Tabi bu kuramın geliştirildiği dönemin şartlarını göz ardı etmemeliyiz. Bildiğimiz gibi o dönemde dünya düzeni, iki blok arasında tehlikeli bir bölünmeye tanık oluyordu. Bunlardan ilki, doğuda ve dünyanın diğer bölgelerinde gelişmiş ve anahtarlarını geniş çaplı haber akışını engelleyip Sovyetler Birliği’nin çıkarlarına hizmet edecek şekilde yönlendirme konusunda anlaşmaya vardığı eşik bekçilerine teslim ettiği otoriter bloktur. İkinci blok ise esasında Batı merkezlidir. Bu blok, liberal değerlerinin kendi çıkarlarına hizmet edecek şekilde haber kuruluşlarının çalışmasını kontrol edip mesajları yönlendirme gücünü engellemesine pek müsaade etmedi.
Şu an yeni ve köklü bir değişiklik bekler olduk. Çünkü en önemli ve en etkili haber galerisi, eşik bekçilerinin kontrolünde olmayıp yenilebilir kapsamlı bir depo haline gelecek. Bu haber galerisinin anahtarı da sadece yeni dev platformların sahiplerinin elinde olacak. Bu platformların gelişme şeklini gördük ve yeni hizmetlerinin başarılarını deneyimledik. İpin ucunu kaçırdığımızda bunun sonuçları birkaç yıl içerisinde ortaya çıkacaktır. Haber dünyasının yeni hatları çizilecektir.
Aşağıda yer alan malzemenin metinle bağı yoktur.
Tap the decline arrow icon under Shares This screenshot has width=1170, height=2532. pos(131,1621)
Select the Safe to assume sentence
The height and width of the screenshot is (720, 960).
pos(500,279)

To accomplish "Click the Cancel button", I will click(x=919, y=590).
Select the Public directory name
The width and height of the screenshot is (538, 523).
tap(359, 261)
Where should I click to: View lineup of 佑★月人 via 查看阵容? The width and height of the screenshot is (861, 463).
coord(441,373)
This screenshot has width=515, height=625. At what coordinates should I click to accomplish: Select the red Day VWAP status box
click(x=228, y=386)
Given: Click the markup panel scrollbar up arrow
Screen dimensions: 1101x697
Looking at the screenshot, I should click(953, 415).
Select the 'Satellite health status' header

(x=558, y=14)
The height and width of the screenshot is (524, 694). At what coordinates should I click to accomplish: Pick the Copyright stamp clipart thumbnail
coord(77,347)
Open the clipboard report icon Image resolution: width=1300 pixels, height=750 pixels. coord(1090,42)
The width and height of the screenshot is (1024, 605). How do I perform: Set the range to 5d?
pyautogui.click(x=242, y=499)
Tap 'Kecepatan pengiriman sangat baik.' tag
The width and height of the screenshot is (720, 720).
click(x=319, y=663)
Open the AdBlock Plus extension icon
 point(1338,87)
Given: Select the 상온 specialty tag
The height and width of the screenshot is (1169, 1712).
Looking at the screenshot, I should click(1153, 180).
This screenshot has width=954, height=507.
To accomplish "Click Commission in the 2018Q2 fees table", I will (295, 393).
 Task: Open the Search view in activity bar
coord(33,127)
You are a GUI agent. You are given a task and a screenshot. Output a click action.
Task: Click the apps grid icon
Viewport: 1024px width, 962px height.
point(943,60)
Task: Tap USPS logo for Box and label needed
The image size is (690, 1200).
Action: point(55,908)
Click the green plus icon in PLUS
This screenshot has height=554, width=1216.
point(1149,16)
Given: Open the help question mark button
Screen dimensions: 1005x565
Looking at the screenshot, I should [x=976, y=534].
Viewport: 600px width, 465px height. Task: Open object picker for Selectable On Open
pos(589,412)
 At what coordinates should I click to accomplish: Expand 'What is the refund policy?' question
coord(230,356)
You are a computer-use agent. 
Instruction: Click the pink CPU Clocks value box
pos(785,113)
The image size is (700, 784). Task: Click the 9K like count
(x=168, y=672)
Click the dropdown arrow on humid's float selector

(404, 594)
Bu dünyanın anahtarları da tek bir elin parmaklarını geçmeyen birkaç şirketin elinde olacaktır.
Yetkililerin haber kuruluşlarının ortaya çıkardığı medya düzenini hedef alıp bu düzene baskı yaptığı ve toplumsal olayların çoğaldığı bir ortamda sosyal medya platformlarının, haber kaynağı olarak kullanım oranının sürekli arttığını anlamak için çok da araştırma yapmaya gerek yok.
Bu platformların haberler üzerindeki nüfuzlarını artırmasındaki en etkili faktör ise alıcı mekanizmalardaki değişikliktir. Şöyle ki yapılan güvenilir araştırmalara göre köklü haber kuruluşlarının ayakları altındaki halıların çekildiği bir zamanda farklı toplumlardaki gençlerin ve çocukların sosyal medya platformları aracılığıyla haberlere maruz kalma oranı sürekli artmaktadır.
Teorisyenler ve akademisyenler, “eşik bekçiliği” kuramını yeniden gözden geçirmekle ilgilenecekler. Şöyle ki dünya genelinde uzun yıllar siyasi sorumlulara, emniyet müdürlerine, iletişim bakanlarına ve editörlere verilen bu görev, birkaç kişinin kontrolünde olacak gibi duruyor. Haber dünyasındaki etkili siyasi ve mesleki irade ise ulusal devletin ve medya kuruluşlarının kontrolünden çıkıp dünya haberlerinin taçlandırılmış “eşik bekçileri” olacak dev teknoloji şirketlerinin sahiplerinin elinde yoğunlaşan bir araca dönüşecek.